As proven by the sudden abundance of scraggly beards and hair just long enough to pull into man buns, No-Shave November is officially in full swing. In addition to raising cancer awareness, this month-long event has another side effect. Hair – whether it’s on your head, your face, or your body – can be as much of a fashion statement as the clothes you choose to wear. On the other hand, if individuals choose to defy the gender binary and either keep or remove hair from places that it’s generally expected to be, there may be other implications that are largely related to socially constructed gender stereotypes.
If women participate in No-Shave November, for example, it can become less of a fashion statement and more of a social commentary about how rigid and confining gender roles can be. The same goes for men who choose to remove hair from places like their legs, armpits, etc. The choice to go against the norm when it comes to one’s own body hair – whether or not it’s out of a conscious effort to make any kind of statement at all – is an inherent refusal to participate in a heteronormative stereotype that largely influences our society.
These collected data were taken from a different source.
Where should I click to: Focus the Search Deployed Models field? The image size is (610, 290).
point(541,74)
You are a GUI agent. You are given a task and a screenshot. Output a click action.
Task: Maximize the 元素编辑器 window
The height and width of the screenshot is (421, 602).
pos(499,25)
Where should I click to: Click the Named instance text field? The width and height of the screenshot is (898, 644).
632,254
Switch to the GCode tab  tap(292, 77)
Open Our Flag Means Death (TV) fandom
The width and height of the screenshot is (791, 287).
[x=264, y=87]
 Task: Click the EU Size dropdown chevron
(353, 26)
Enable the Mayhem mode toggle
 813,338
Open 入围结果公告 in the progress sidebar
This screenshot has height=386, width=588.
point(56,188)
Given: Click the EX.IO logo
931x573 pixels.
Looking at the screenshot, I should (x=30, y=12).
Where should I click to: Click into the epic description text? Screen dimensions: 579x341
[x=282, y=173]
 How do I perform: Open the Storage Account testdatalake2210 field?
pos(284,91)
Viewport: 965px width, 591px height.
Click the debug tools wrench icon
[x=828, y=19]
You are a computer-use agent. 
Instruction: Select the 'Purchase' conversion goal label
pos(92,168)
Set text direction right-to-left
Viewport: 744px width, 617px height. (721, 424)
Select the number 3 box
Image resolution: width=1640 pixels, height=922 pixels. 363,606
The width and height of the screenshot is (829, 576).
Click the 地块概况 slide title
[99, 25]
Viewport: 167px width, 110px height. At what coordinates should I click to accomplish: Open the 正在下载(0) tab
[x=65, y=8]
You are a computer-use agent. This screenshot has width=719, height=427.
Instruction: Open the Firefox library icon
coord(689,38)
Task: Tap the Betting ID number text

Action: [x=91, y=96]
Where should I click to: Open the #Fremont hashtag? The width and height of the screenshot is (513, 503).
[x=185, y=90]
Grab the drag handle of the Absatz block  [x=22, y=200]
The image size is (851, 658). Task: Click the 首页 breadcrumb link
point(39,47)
It has somehow become commonplace, at least in North America, to relate the absence of hair to femininity and the appearance of hair to masculinity. But it’s important to address the idea that this is just a socially constructed concept. Women are not born wishing for smooth, hairless bodies, nor are men born dreaming of the ability to grow full beards or hairy chests. Rather, these notions only come about after years of exposure to all kinds of normative influences, which make up a kind of collective dialogue about gender roles. The problem with this is that many people might participate in this dialogue without necessarily being critical of why that is.
For example, most girls I know, myself included, began shaving their legs and armpits around the age of 12, which is way before I even knew what the hell a gender role was. So was I removing my body hair because I had some kind of ingrained hatred for it? Not at all — it was more about doing what was expected of me. All of my friends were doing it, the women in magazines were doing it, even my mom was doing it — so why wouldn’t I? That’s a question that may not be asked very frequently. As a result of that, expectations about gender are misconstrued as natural, validating the stereotypes that make up gender roles.
In the case of body hair, these stereotypes revolve around the idea of perfectly hairless (and perfectly altered) bodies for women and affluently hairy bodies for men. I’ve talked to girls who say they shave because it feels “cleaner” and boys who say they would never shave because hair feels “manlier,” which seems to indicate a pretty big divergence between the ways women and men perceive their own bodies. While women typically view their hair as a negative, dirty aspect of themselves, men view theirs as a positive, desirable one — and if either gender chooses to transgress that perspective, it becomes scandalous.
That stigma around hairy women and hairless men implies obligations for both genders to maintain. Furthermore, it creates a dichotomous perception of gender, which is extremely constricting. So this No-Shave November, I urge you to participate with a mindset that accepts all types of gender expression — hairy or not.